When you call for with a string as the input, it splits the string into units by splitting on each character in IFS. That is, it splits the big string into individual parts by splitting at each space, tab and new line. So this creates an array which is what is looped over. Each word in turn is assigned to your looping variable and then the code after the do is executed once per word.

(“word” has a sort of a special meaning here. When I say word, I mostly just mean a string that has no spaces in it. When you read text in English, there are words. They’re strings of characters separated by spaces. But words can also be separated by tabs, new lines, commas, semicolons, or whatever, but not by default when using for! You have to modify IFS to add those characters if you want them to be considered word separators.)

So, if any of the file system entries returned by ls have spaces in them, your loop is going to create more outputs than there are file system entries in the current directory.

For example:

file one.txt file two.txt my photo.jpg notes (final).md a b c d.txt

That would cause like 12 loops and 12 outputs in your code despite there only being five files.

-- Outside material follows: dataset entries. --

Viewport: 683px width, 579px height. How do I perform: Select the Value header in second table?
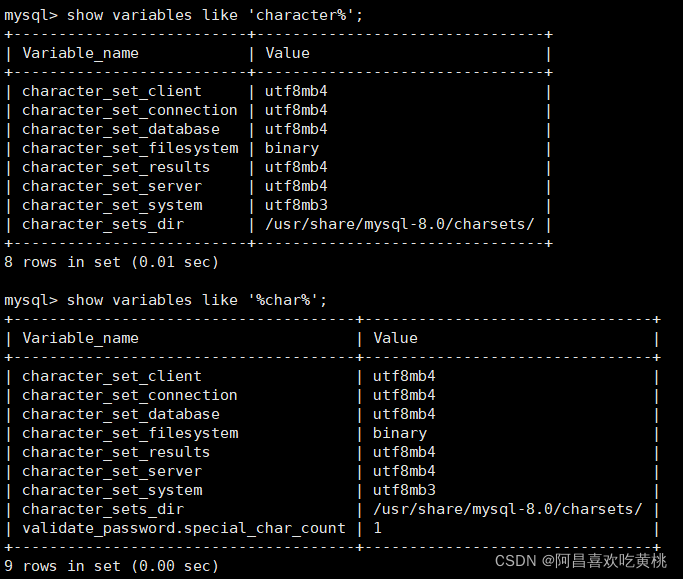coord(396,339)
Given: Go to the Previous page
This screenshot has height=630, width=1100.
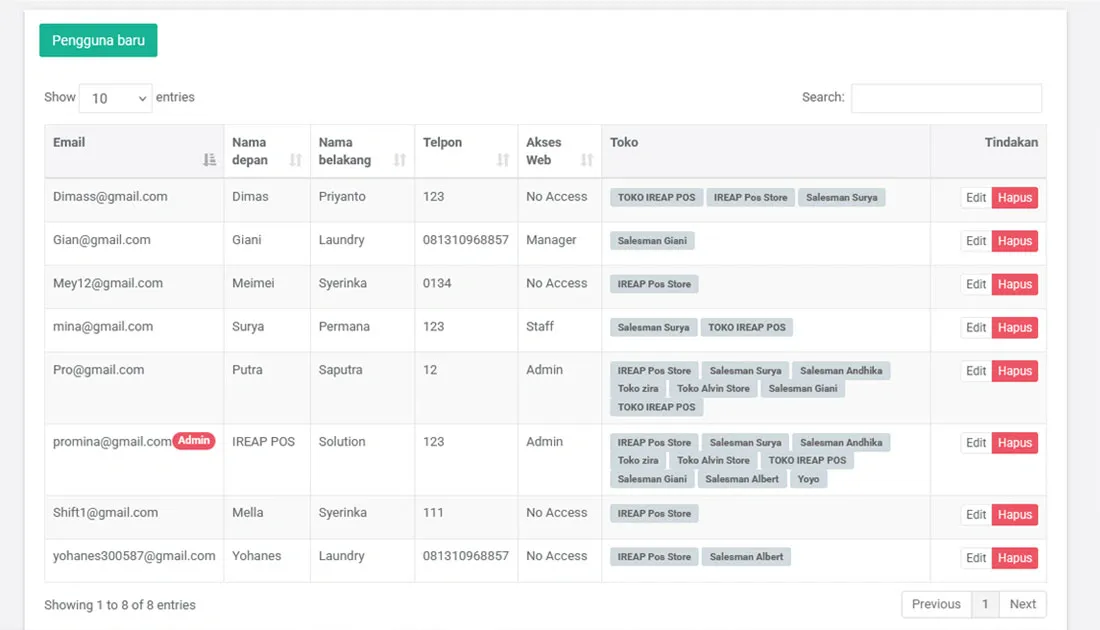Looking at the screenshot, I should (x=936, y=604).
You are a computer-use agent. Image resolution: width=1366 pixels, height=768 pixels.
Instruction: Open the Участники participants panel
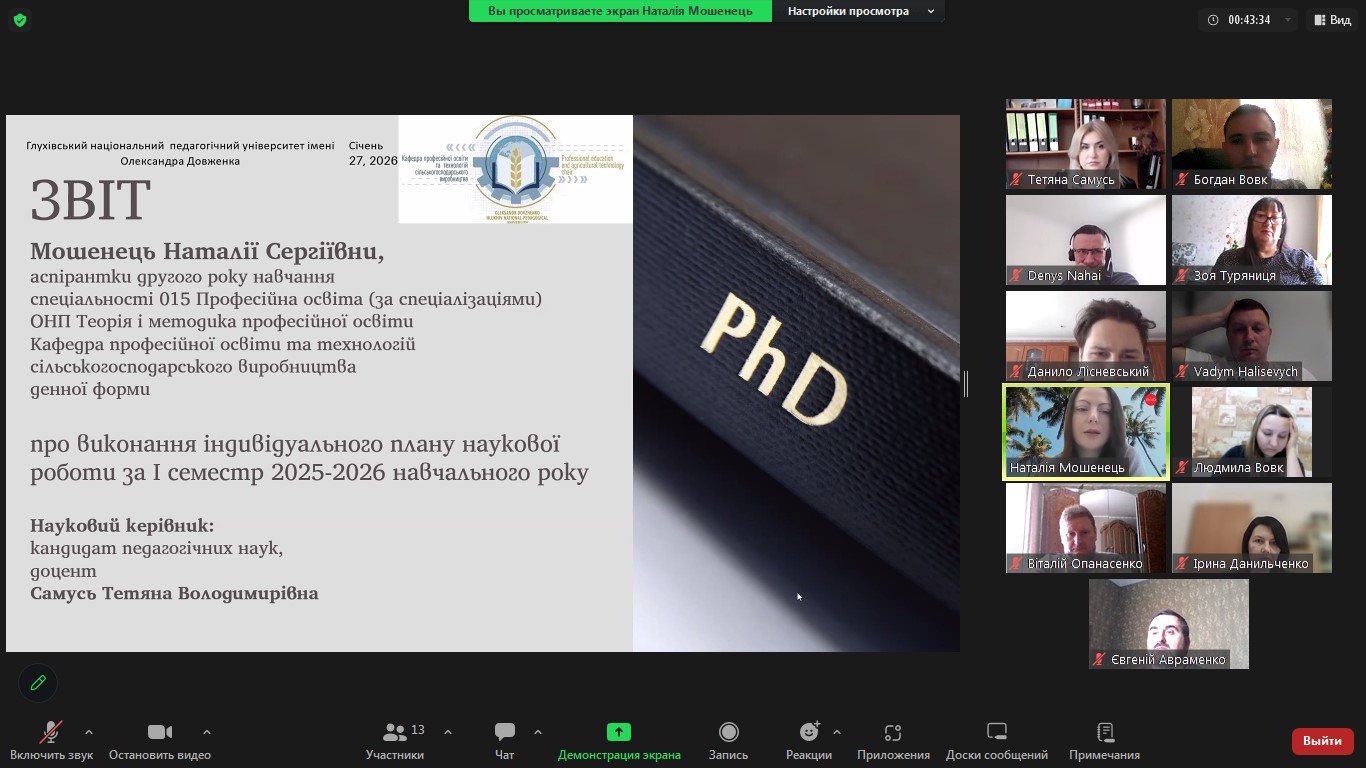click(x=395, y=741)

If you instead overwrite IFS before running your loop, and only assign a single new line to the variable, then your loop will only be over the actual lines of the input text. Like this:

IFS=$‘\n’

and then use your exact code above. Using my example of five files, this code will now only produce 5 outputs, not 12.

You can assign whatever characters you want to IFS.

(I have not tested any of this code, or examples.)

Variable names

The loop variable name i is just an identifier. Any valid variable name would work except you can’t use the reserved names like $1, $2 or any keywords as names. Also, there’s no way to escape an identifier. They are just literal names.

You also don’t want to use any built-in variable names or else you’ll overwrite their values for the duration of the current session. Variable names like IFS, for instance, which is a special variable that determines how for loops split text.

See here:

Since IFS contains a space, your loop will output one line for each word in the input. So you might get more lines than there are file sytem entries returned by ls (if any have spaces in the names). Read the link to learn more.

The Meaning of IFS in Bash Scripting | Baeldung on Linux

Learn how to use the Internal Field Separator shell variable in Bash.

Baeldung on Linux
This about the IFS variable was eye opening! Thank you SO much! This is exactly what I was trying to understand, namely, how on earth the for-loop is smart enough to understand how to count when I haven’t specified a numerical interval (as I do in for instance C when I practice that). This just solved it all. Thanks! Now I understand why my code gave me excessive outputs when I changed ls into ls -l. The IFS variable made the for-loop count every single blank space!!! :D
For maximum pedantry, it may be worth mentioning that filenames in typical Linux file systems can contain newline characters.